La boîte à souvenirs

Thomas GUNZIG, Kiss & Cry, Impres­sions Nou­velles, 2012

gunzig kiss & cryKiss & Cry n’est pas qu’un texte, mais avant tout un « très beau cadeau » comme dirait Thomas Gun­zig, une mer­veilleuse créa­tion col­lec­tive mêlant choré­gra­phie des mains, caméras, lumières, musique, scé­nario, théâtre, voix-off et brico­lages de génie. Ce spec­ta­cle est com­posé de bric et de broc : jou­ets d’enfants, trains élec­triques, sable, coquil­lages, maque­ttes, maisons de poupées, miroirs… Le résul­tat en est épous­tou­flant d’ingéniosité et d’émotions. Thomas Gun­zig a apporté sa pierre à l’édifice en créant Gisèle et son his­toire, un texte sim­ple mais extrême­ment poé­tique. Ces mots nous embar­quent pour un voy­age au cœur des sou­venirs de Gisèle, une vieille dame seule, fascinée par les mains des hommes. Elle se sou­vient de chaque per­son­ne qu’elle a ren­con­trée, chaque amour de sa vie tombé depuis au fond d’un trou de sa mémoire. Des hommes, elle en a con­nu cinq. Quand elle y pense, son cœur se serre, surtout pour le pre­mier, celui de ses douze ans, dans le train en retard de dix-huit heures quinze. Cet amour a duré treize sec­on­des… treize sec­on­des de bon­heur puis plus rien. Elle a rangé ce sou­venir, ses mains et tous les autres, dans une petite boîte bien fer­mée au fond de sa mémoire. La vie a con­tin­ué, le temps a coulé et tout emporté, la vieil­lesse est arrivée, mais les sou­venirs sont restés. Le puz­zle peu à peu se recon­stru­it.
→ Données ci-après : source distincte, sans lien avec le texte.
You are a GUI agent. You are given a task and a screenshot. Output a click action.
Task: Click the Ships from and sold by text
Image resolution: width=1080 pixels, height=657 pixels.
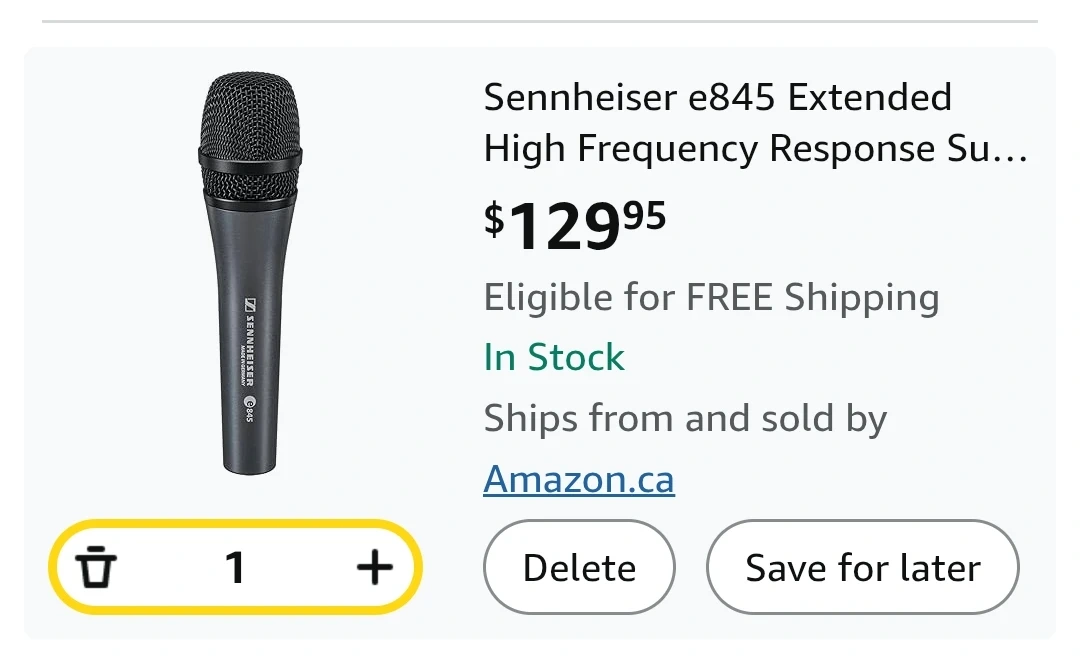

Ce livre est un écrin, un objet pré­cieux illus­tré de superbes pho­togra­phies du spec­ta­cle. Ces images évo­ca­tri­ces ren­voient au texte et nous plon­gent dans une atmo­sphère mag­ique, celle du « Nanomonde », de l’infiniment petit. Des mon­des cachés, des per­son­nages minia­tures sont créés et ren­voient tou­jours plus à l’infiniment grand. L’ouvrage con­tient égale­ment des avant-pro­pos, les mots des trois prin­ci­paux archi­tectes de cette œuvre : Michèle Anne De Mey, Jaco Van Dor­mael et Thomas Gun­zig.